A Torino il minibus autonomo Olli – Hi-tech

A Torino il minibus autonomo Olli – Hi-tech


Ha una autonomia di 50 chilometri e può trasportare fino a 12 persone ad una velocità massima di 45 chilometri orari. Il futuro dei trasporti viaggia a Torino, dove questa mattina è iniziata la sperimentazione – prima in Italia – di Olli. Il minibus elettrico a guida autonoma girerà per quattro mesi lungo i viali del campus delle Nazioni Unite, sulla riva del Po, per poi essere spostato su strada.

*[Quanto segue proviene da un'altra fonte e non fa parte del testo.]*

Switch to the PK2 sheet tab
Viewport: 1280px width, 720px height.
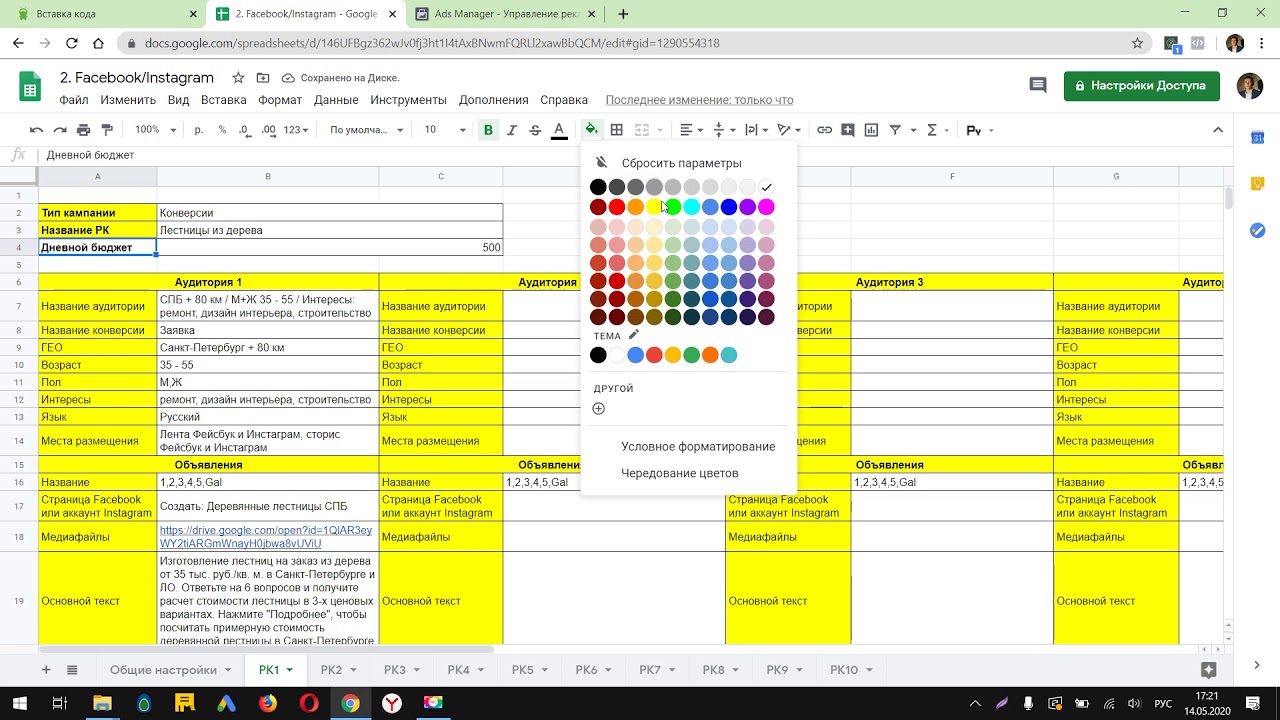[331, 670]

 A Torino il minibus autonomo Olli

    Primi passeggeri dello shuttle, questa mattina, la sindaca di Torino Chiara Appendino e il ministro all’Innovazione Paola Pisano. ‘Olli’ è il risultato di quella che Appendino ha definito una “sinergia” tra vari soggetti, tra cui la Città, Itcilo, Reale Mutua, Locar Motors – l’azienda americana che lo produce – e l’Università di Torino. La sperimentazione coinvolgerà anche studenti universitari e cittadini destinatari del reddito cittadinanza che, dopo due mesi di formazione, illustreranno ai passeggeri il funzionamento del minibus.

 

“La rivoluzione tecnologica che è in atto deve essere governata”, ha detto la sindaca di Torino Chiara Appendino. “Bisogna costruire politiche per monitorarla, mitigarne i rischi e coglierne le opportunità – aggiunge – Olli segna un nuovo successo per Torino che, tramite un lavoro di squadra in cui ciascuno fa la sua parte per governare il cambiamento tecnologico, ha creato le condizioni per proporsi a livello internazionale. La tecnologia è uno strumento che deve mettere al centro i cittadini”.

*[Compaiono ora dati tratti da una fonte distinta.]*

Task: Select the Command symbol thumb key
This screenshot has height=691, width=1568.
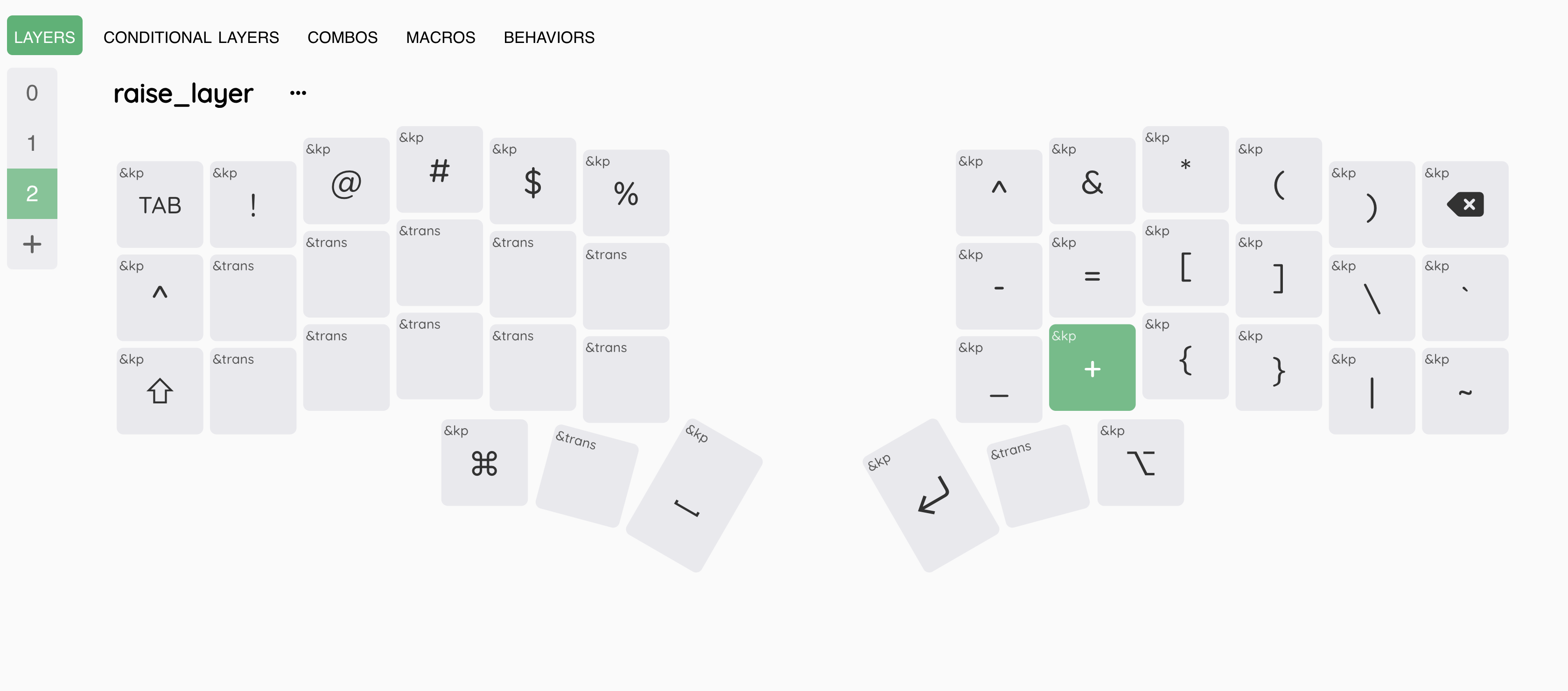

Guida autonoma, Pisano: “Olli avra’ tante applicazioni, dal centro citta’ agli aeroporti”

 

“Serve una regolamentazione della mobilità sostenibile. E ci stiamo ragionando”. Così il ministro all’Innovazione, Paola Pisano. “Il minibus rappresenta parte della mobilità del futuro, frutto di nuove competenze e professionalità. È la strada giusta: bisogna spingere tutto quello che ha un impatto positivo sia dal punto di vista sociale che ambientale – sostiene il ministro Pisano -. È un progetto che mette in rete diversi soggetti, crea una squadra coesa. Ora verrà sperimentato al campus, un luogo chiuso e privato. Poi verrà messo su strada e nel frattempo verrà messa a punto una regolamentazione per la mobilità autonoma”.